Die Frankfurter wären der vierte Bundesligist, der einen Europapokal-Wettbewerb gewinnt. ALBA Berlin triumphierte 1995 im Korac Cup, der Mitteldeutsche BC holte 2004 den FIBA Europe Cup. Der bislang letzte Bundesligist, der international einen Titel holte, war die BG Göttingen 2010 in der EuroChallenge. Dort stand Frankfurt im vergangenen Jahr in der Endrunde, schied aber im Halbfinale aus.

Auch dieses Mal taten sich die Skyliners, die im gesamten Wettbewerb erst eine Partie verloren haben, gegen die Russen sehr schwer. Vor allem aus der Distanz fanden die Frankfurter lange Zeit nicht ihren Rhythmus. Im ersten Durchgang trafen sie nur zwei ihrer zehn Versuche von jenseits der Dreipunktlinie.

Immerhin knüpfte das Team von Herbert aber defensiv an seine starken Leistungen aus der Bundesliga an und hielt den Gegner in den ersten 20 Minuten bei gerade einmal 29 Punkten.

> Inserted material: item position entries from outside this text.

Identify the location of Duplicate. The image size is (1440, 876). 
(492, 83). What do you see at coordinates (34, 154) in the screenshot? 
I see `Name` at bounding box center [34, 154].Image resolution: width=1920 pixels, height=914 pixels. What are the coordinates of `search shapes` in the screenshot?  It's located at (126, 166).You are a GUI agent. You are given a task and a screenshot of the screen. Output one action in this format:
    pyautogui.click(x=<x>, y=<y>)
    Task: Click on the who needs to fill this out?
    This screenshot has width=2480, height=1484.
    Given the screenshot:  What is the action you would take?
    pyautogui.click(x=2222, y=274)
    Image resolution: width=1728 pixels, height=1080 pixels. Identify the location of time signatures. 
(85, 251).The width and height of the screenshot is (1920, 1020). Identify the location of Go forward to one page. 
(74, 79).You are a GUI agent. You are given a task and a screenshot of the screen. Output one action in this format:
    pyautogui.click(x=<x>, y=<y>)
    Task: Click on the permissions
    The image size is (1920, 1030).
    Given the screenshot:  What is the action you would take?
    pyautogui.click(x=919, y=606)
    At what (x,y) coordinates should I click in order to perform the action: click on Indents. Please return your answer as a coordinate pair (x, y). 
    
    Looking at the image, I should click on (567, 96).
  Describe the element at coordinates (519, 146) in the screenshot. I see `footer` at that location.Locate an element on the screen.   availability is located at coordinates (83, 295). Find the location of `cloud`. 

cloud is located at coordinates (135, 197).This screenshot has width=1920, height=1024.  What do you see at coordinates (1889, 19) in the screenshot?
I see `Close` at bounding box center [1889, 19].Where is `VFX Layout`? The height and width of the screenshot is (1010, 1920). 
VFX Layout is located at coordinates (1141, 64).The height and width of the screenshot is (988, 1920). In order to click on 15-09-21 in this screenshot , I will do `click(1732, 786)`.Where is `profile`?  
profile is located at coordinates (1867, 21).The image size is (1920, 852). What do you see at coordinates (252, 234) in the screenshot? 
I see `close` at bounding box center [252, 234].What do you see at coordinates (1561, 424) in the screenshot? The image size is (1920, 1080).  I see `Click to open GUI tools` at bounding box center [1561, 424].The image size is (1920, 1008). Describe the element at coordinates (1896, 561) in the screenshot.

Besonders der ehemalige Frankfurter Tim Ohlbrecht trat offensiv für Krasnojarsk überhaupt nicht in Erscheinung. Am Ende kam der Nationalspieler nur auf drei Punkte.

Doch offensiv blieben die Skyliners auch nach dem Seitenwechsel zunächst weit unter ihren Möglichkeiten. Zwar setzten sich die Hessen zu Beginn des dritten Viertels kurz auf fünf Punkte ab (36:31), doch dann lief lange Zeit wieder nichts zusammen. Vor dem Schlussviertel lag der Bundesligist mit sechs Punkten hinten (39:45).

Aber mit einer großen Energieleistung in den letzten zehn Minuten machten die Skyliners den größten Erfolg seit der deutschen Meisterschaft 2004 doch noch perfekt. Mit einem 9:0-Lauf drehten Voigtmann und Co. die Partie, insgesamt entschied Frankfurt den letzten Abschnitt mit 18:8 für sich.